Verilen metin:
++++++

Türk olduğumuzu öğrenince sevindiler, daha bir hevesle anlattılar yapıyı. Çok güzel bir yapıydı. Ortadoğu’nun en büyük kervansarayı imiş. Kapalı çarşı gibi birbirini takip eden bir sürü koridor, çiniler, kapılar, tavan işlemeleri, kemerler ışıklandırma ile çok etkileyici idi burası da. Koridorlardan geçip, kocaman bir kapıyla bahçeye açılıyor, tekrar koridora bağlanıyordu. Epey vakit geçirdik burada. Restorasyon hala devam ediyordu, dükkanları da açacaklarmış sonra. Bahçede havuz vardı, bir zamanlar develerin su içmesi için yapılmış. Oradan develerin bağlandığı salona geçtik. 100 tane sütun varmış, kapının karşısındaki 2 tanesi yuvarlakmış, develerin yükleri kolay geçsin diye. 1 buçuk saat kadar dolaştıktan sonra adamlara teşekkür edip otele döndük.


Quazvin’de 1200 civarında tarihi eser varmış ve İran’ın en eski şehirlerinden biri. Adı çok duyulmamış olsa da dağ programı harici daha geniş zamanda tekrar gelinip, detaylıca gezmeyi ve keşfedilmeyi hak eden bir şehir.



14.08.2013 - Qazvin'deyiz.

Saat 7 de uyandık. 8 buçuk gibi yola çıktık, şehir gezmesi için. Dün akşamki camiyi gördük yine ve de kervansarayı. Gündüz de çok güzellerdi, Önder’de görmüş oldu. Oradan Türk Hamamı’na gittik. Hamamı müze yapmışlar. Ben sıkıldım ve dışarı çıktım. Mesut ‘da çıktı. Yarım saat geçti diğerleri çıkamadı. Dışarıda beklerken lise öğrencileri Mesut’un etrafını sardı ve İngilizce sohbet etmeye çalıştılar, birlikte fotoğraf çektirdiler.


Ekip çıkmayınca biz girdik içeri tekrar. Meğerse görevli kız detaylı anlatmış hamamın özelliklerini. Salonun bir köşesinden kemere sessizce bir şeyler söyleyince, salonun öbür köşesinde çaprazındaki köşeden duyuluyor, çok enteresandı. Bu özellik tüm köşelerde varmış ama restorasyonda bozulmuş. Dedikodu için sistem geliştirmişler resmen.


Buradan çıkıp bir süre yürüdük. Caddeler kalabalıklaşmaya başladı. Yollarda yürürken yine enteresan trafik sahneleri gördük :) İnsanlar yola atlıyorlar, neredeyse hiç trafik ışığı yok. Olanlara da kimse bakmıyor. İnsanlar yola çıkınca kimse yavaşlamıyor. Kendini vızır vızır geçen arabaların ortasına atıyorsun karşıya geçerken. Maksut’a göre araçlar zaten seni görüp kendilerini ona göre ayarlarlarmış :) Beş İstanbul’lu burada karşıdan karşıya geçemedik bir türlü.

++++++

Yazılı yönerge:
Qazvin gezisi yazısında "Saat 7 de uyandık." ifadesinden "birlikte fotoğraf çektirdiler." ifadesine kadar her şeyi, "lise öğrencileri" adını "üniversite öğrencileri" olarak değiştirerek yeniden yaz.

Toplanan veriler:
++++++

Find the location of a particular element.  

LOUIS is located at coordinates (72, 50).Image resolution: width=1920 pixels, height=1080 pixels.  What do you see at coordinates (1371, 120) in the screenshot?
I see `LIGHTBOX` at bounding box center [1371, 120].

++++++

Alıştırma çıktısı:
Saat 7 de uyandık. 8 buçuk gibi yola çıktık, şehir gezmesi için. Dün akşamki camiyi gördük yine ve de kervansarayı. Gündüz de çok güzellerdi, Önder’de görmüş oldu. Oradan Türk Hamamı’na gittik. Hamamı müze yapmışlar. Ben sıkıldım ve dışarı çıktım. Mesut ‘da çıktı. Yarım saat geçti diğerleri çıkamadı. Dışarıda beklerken üniversite öğrencileri Mesut’un etrafını sardı ve İngilizce sohbet etmeye çalıştılar, birlikte fotoğraf çektirdiler.